● Stored data:
※

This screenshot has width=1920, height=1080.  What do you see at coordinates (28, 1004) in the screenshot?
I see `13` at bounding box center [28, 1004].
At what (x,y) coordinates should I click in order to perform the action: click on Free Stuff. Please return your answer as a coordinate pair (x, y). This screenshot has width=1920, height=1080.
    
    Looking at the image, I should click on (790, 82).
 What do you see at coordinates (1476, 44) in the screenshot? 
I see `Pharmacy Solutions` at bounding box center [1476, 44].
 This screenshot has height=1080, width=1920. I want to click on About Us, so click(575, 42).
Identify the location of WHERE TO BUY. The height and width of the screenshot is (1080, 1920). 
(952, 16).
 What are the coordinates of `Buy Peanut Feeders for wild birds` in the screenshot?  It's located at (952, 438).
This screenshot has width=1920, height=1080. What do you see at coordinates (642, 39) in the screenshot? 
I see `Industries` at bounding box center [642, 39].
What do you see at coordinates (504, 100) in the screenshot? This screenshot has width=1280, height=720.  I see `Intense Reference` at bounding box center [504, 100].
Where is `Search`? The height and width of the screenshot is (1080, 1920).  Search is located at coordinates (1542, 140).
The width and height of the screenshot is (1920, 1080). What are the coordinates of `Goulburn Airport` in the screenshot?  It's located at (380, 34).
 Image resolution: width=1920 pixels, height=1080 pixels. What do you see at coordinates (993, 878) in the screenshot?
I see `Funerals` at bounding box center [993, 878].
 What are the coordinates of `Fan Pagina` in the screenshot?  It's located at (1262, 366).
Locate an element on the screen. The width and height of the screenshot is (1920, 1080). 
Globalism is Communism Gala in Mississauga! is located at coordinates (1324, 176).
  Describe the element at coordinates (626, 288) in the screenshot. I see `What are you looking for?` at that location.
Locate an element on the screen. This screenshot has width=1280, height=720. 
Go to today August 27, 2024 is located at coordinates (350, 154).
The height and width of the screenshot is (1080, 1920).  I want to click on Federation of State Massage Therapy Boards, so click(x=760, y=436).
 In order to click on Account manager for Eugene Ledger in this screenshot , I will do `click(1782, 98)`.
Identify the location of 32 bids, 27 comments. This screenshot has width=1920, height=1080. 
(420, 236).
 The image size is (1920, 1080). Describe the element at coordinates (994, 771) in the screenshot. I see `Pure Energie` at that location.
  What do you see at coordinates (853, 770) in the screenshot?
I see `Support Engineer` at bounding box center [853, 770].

※

● What you are asked to do: Copy out the lines above word for word.

● Exercise answer:
This screenshot has width=1920, height=1080.  What do you see at coordinates (28, 1004) in the screenshot?
I see `13` at bounding box center [28, 1004].
At what (x,y) coordinates should I click in order to perform the action: click on Free Stuff. Please return your answer as a coordinate pair (x, y). This screenshot has width=1920, height=1080.
    
    Looking at the image, I should click on (790, 82).
 What do you see at coordinates (1476, 44) in the screenshot? 
I see `Pharmacy Solutions` at bounding box center [1476, 44].
 This screenshot has height=1080, width=1920. I want to click on About Us, so click(575, 42).
Identify the location of WHERE TO BUY. The height and width of the screenshot is (1080, 1920). 
(952, 16).
 What are the coordinates of `Buy Peanut Feeders for wild birds` in the screenshot?  It's located at (952, 438).
This screenshot has width=1920, height=1080. What do you see at coordinates (642, 39) in the screenshot? 
I see `Industries` at bounding box center [642, 39].
What do you see at coordinates (504, 100) in the screenshot? This screenshot has width=1280, height=720.  I see `Intense Reference` at bounding box center [504, 100].
Where is `Search`? The height and width of the screenshot is (1080, 1920).  Search is located at coordinates (1542, 140).
The width and height of the screenshot is (1920, 1080). What are the coordinates of `Goulburn Airport` in the screenshot?  It's located at (380, 34).
 Image resolution: width=1920 pixels, height=1080 pixels. What do you see at coordinates (993, 878) in the screenshot?
I see `Funerals` at bounding box center [993, 878].
 What are the coordinates of `Fan Pagina` in the screenshot?  It's located at (1262, 366).
Locate an element on the screen. The width and height of the screenshot is (1920, 1080). 
Globalism is Communism Gala in Mississauga! is located at coordinates (1324, 176).
  Describe the element at coordinates (626, 288) in the screenshot. I see `What are you looking for?` at that location.
Locate an element on the screen. This screenshot has width=1280, height=720. 
Go to today August 27, 2024 is located at coordinates (350, 154).
The height and width of the screenshot is (1080, 1920).  I want to click on Federation of State Massage Therapy Boards, so click(x=760, y=436).
 In order to click on Account manager for Eugene Ledger in this screenshot , I will do `click(1782, 98)`.
Identify the location of 32 bids, 27 comments. This screenshot has width=1920, height=1080. 
(420, 236).
 The image size is (1920, 1080). Describe the element at coordinates (994, 771) in the screenshot. I see `Pure Energie` at that location.
  What do you see at coordinates (853, 770) in the screenshot?
I see `Support Engineer` at bounding box center [853, 770].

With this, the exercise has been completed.